More than a hundred different hypotheses were expressed about what happened in the Tunguska taiga: from the explosion of swamp gas to the crash of an alien ship. It was also assumed that an iron or stone meteorite with the inclusion of nickel iron could fall to the Earth; the icy nucleus of a comet; unidentified flying object, starship; gigantic ball lightning; meteorite from Mars, hard to distinguish from terrestrial rocks. American physicists Albert Jackson and Michael Ryan declared that the Earth met with a "black hole"; some researchers suggested that it was a fantastic laser beam or a piece of plasma detached from the Sun; French astronomer Felix de Roy, a researcher of optical anomalies, suggested that on June 30, the Earth probably collided with a cloud of cosmic dust.

1. Ice Comet
The most recent is the ice comet hypothesis put forward by physicist Gennady Bybin, who has been studying the Tunguska anomaly for more than 30 years. Bybin believes that the mysterious body was not a stone meteorite, but an icy comet. He came to this conclusion based on the diaries of Leonid Kulik, the first researcher of the meteorite fall site. At the scene of the incident, Kulik found a substance in the form of ice covered with peat, but did not attach much importance to it, since he was looking for something completely different. However, this compressed ice with combustible gases frozen into it, found 20 years after the explosion, is not a sign of permafrost, as was commonly believed, but evidence that the ice comet theory is correct, the researcher believes. For a comet that shattered into many pieces from a collision with our planet, the Earth became a kind of hot frying pan. The ice on it quickly melted and exploded. Gennady Bybin hopes that his version will be the only true and last one.

2.Meteorite
however, most scientists are inclined to believe that it was still a meteorite that exploded above the surface of the Earth. It was his traces, starting from 1927, that the first Soviet scientific expeditions led by Leonid Kulik were looking for in the explosion area. But the usual meteor crater was not at the scene. Expeditions found that around the site of the fall of the Tunguska meteorite, the forest was felled like a fan from the center, and in the center some of the trees remained standing on the vine, but without branches.

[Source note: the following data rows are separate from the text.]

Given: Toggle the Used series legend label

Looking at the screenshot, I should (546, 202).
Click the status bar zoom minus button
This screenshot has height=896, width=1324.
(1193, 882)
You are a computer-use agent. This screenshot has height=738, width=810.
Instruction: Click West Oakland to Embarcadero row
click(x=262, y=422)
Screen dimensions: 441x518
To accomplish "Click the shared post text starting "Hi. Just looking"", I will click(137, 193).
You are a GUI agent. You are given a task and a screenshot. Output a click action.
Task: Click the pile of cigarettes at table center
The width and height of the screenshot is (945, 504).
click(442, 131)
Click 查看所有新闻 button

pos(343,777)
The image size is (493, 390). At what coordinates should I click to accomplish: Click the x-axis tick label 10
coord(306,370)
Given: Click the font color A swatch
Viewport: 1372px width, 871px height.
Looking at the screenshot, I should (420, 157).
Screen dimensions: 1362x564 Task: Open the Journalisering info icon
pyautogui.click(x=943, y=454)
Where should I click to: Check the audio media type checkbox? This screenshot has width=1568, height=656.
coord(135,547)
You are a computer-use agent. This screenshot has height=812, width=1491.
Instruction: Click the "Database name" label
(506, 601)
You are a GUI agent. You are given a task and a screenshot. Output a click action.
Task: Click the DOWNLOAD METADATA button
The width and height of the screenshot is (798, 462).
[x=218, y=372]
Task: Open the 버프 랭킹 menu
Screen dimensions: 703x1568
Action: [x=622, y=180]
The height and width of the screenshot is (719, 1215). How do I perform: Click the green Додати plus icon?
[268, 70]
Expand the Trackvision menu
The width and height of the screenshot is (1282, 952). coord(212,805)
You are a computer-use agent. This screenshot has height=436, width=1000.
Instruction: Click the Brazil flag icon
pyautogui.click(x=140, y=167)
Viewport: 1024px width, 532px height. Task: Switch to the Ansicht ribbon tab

Tunguska meteorite in the representation of the artist

In the Russian-speaking space, there are a lot of space legends. Almost every village has a hill above which mysterious lights have been seen in the sky, or a hollow left by a “comet”. But the most famous (and really existing!) remains the Tunguska meteorite. Descending from heaven on the unremarkable morning of June 30, 1908, he instantly laid 2000 km²taiga, knocked out the windows of houses hundreds of kilometers around.

Explosion near Tunguska

However, the space guest behaved very strangely. It exploded in the air, and several times, did not leave from itself, and the forest did not knock down at all with a blow to the ground. This inflamed the imagination of both science fiction writers and scientists - since then, at least once a year, but it appears a new version what caused the explosion near the Podkamennaya Tunguska River. Today we will explain what the Tunguska meteorite is from the point of view of astronomy, photos from the impact sites will become our guides.

The most important, the very first and most unreliable information about the meteorite is the description of the fall of the meteorite. The whole planet felt it - the wind reached Britain, and the earthquake swept across Eurasia. But only a few personally saw the largest fall of a cosmic body. And only those who survived could tell about it.

The most reliable witnesses say that a huge fiery tail flew from north to east, at an angle of 50 ° to the horizon. After that, the northern part of the sky lit up with a flash that brought great heat: people tore off their clothes, and dry plants and fabrics smoldered. This was an explosion - more precisely, thermal radiation from it. A shock wave with wind and seismic vibrations came later, knocking trees and people to the ground, breaking windows even at a distance of 200 kilometers!

Strong thunder, the sound from the explosion of the Tunguska meteorite, came last, and resembled the roar of cannon fire. Immediately after this, there was a second explosion, less powerful; most of the eyewitnesses, dumbfounded by the heat and the shock wave, noticed only its light, which was described as a “second Sun”.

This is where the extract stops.